### Task instructions
Only the text belongs in the copy: retype each record exactly as it appears.

......

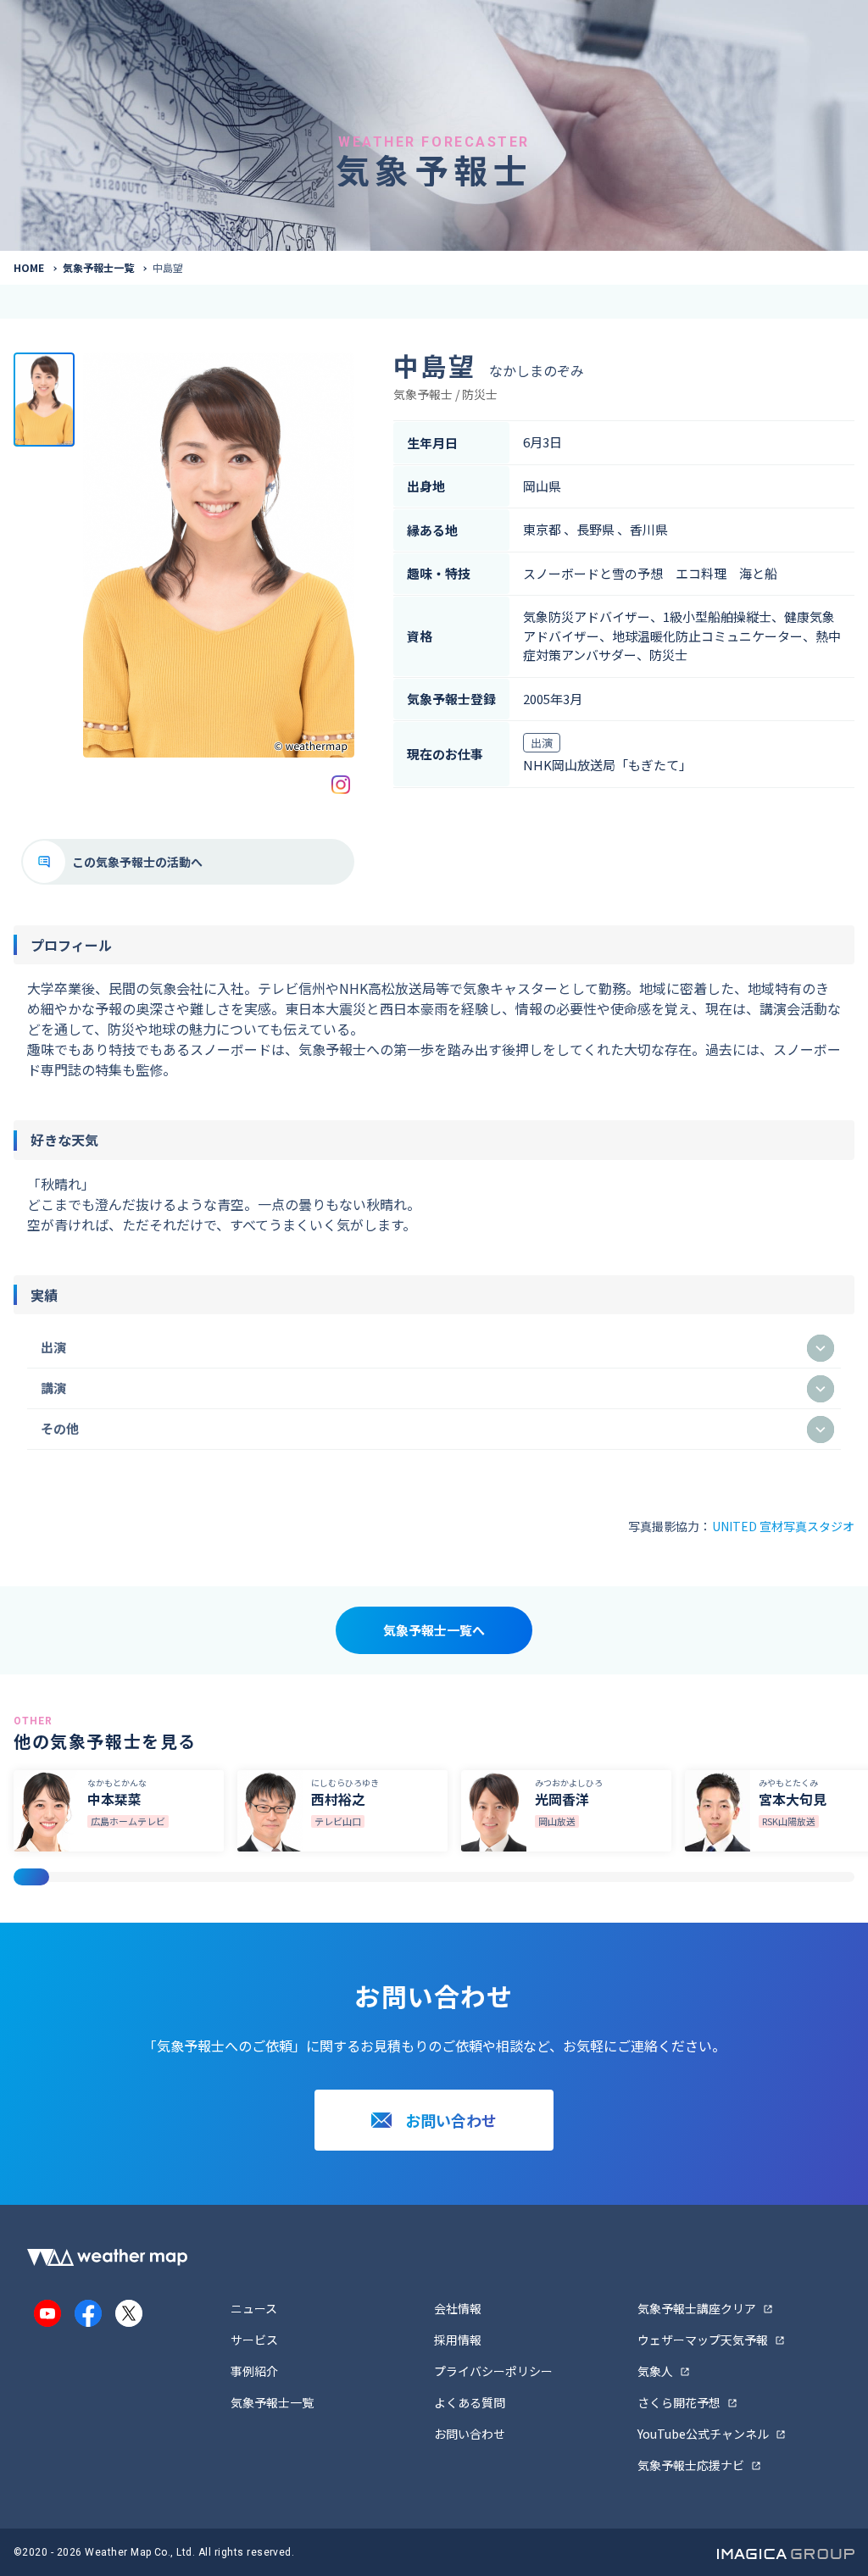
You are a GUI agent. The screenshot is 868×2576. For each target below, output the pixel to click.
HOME (29, 267)
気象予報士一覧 (98, 267)
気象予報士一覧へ (434, 1630)
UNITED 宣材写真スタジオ (783, 1526)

......

### Answer for the task
You are a GUI agent. The screenshot is 868×2576. For each target below, output the pixel to click.
HOME (29, 267)
気象予報士一覧 (98, 267)
気象予報士一覧へ (434, 1630)
UNITED 宣材写真スタジオ (783, 1526)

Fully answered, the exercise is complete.